» **Given text**
North Korea’s Uranium Enrichment: Raising the Stakes
Umm, about that North Korean uranium enrichment program the Bush Administration made up ….
North Korea said Friday that it is in the final stages of enriching uranium, a process that could give the nation a second way to make nuclear bombs in addition to its known plutonium-based program.
North Korea informed the U.N. Security Council it is forging ahead with its nuclear programs in spite of international calls to abandon its atomic ambitions, the official Korean Central News Agency said in a report early Friday.
The dispatch said plutonium “is being weaponized,” and that uranium enrichment — a program North Korea revealed in recent months — was entering the “completion phase.” [AP, Kwang-Tae Kim]
Selig Harrison and David Albright were not available for comment.
You could say, in response to this, that just because the North Koreans say they’ve done something doesn’t make it true, but that would also be just as true of what the North Koreans say they’re not doing. You could say that we don’t know much about the program’s scale, which is true because none of our disarmament diplomacy has demanded that North Korea tell us about the program or allow us to verify its disclosures. The State Department’s strategy for dealing with this potential threat has been to spend the better part of the last 15 years trying to it didn’t exist. As a result, North Korea may now have an easily concealed path to a nuclear weapon. We don’t know how big a threat it is, what tunnel (or even in what country) the centrifuges are, how the product is moved, or who might buy it.

» **Extracted records**
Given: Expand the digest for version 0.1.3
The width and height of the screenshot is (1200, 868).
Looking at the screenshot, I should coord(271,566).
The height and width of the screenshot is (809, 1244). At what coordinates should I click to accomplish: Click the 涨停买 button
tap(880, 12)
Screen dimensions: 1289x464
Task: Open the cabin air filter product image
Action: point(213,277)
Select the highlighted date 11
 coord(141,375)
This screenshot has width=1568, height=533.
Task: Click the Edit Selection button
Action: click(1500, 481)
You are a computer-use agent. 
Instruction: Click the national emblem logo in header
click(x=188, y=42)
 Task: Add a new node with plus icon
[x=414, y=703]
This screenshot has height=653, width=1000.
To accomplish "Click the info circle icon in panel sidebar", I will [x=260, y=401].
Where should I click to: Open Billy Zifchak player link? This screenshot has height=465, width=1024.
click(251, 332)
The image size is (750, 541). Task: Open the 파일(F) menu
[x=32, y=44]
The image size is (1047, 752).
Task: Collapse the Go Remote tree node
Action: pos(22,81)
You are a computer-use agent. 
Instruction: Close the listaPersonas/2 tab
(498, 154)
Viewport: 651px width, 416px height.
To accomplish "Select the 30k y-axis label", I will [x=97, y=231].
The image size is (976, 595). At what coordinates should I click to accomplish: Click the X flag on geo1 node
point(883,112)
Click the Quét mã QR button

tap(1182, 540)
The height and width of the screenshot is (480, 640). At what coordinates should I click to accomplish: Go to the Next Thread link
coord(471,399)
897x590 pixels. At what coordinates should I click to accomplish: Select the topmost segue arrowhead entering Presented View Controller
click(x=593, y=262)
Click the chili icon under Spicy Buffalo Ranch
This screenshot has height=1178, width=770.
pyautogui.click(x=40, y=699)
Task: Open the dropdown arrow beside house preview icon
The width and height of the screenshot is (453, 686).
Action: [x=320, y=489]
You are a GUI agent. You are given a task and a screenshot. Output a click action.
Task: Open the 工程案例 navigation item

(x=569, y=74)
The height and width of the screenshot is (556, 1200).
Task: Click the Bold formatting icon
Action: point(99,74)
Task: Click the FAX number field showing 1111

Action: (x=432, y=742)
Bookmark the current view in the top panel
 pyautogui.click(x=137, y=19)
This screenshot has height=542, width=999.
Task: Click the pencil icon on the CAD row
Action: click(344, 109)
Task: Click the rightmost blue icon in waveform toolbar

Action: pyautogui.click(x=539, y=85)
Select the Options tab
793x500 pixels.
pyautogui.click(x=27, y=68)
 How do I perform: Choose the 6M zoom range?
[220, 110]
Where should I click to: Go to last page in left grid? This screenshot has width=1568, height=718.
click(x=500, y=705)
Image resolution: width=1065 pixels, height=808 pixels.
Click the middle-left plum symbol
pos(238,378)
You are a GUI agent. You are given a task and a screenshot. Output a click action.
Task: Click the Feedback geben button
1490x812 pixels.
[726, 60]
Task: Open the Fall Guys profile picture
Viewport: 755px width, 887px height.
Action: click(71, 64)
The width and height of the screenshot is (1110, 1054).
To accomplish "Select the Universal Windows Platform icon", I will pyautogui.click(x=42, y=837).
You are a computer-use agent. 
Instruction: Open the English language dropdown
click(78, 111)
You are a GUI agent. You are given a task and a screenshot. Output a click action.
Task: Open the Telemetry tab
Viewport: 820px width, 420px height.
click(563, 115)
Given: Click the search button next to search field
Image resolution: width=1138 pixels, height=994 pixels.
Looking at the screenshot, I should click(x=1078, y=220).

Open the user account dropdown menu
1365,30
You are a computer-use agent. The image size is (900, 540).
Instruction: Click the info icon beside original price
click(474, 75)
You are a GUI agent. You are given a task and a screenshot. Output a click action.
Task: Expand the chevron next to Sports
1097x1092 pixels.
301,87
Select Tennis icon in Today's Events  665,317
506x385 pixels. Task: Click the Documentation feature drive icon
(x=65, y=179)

» **Assignment**
Extract, word for word, the passage of the post on North Korea's uranium enrichment above that begins with the words containing "North Korea’s Uranium" and ends with "known plutonium-based program.".

» **Task solution**
North Korea’s Uranium Enrichment: Raising the Stakes
Umm, about that North Korean uranium enrichment program the Bush Administration made up ….
North Korea said Friday that it is in the final stages of enriching uranium, a process that could give the nation a second way to make nuclear bombs in addition to its known plutonium-based program.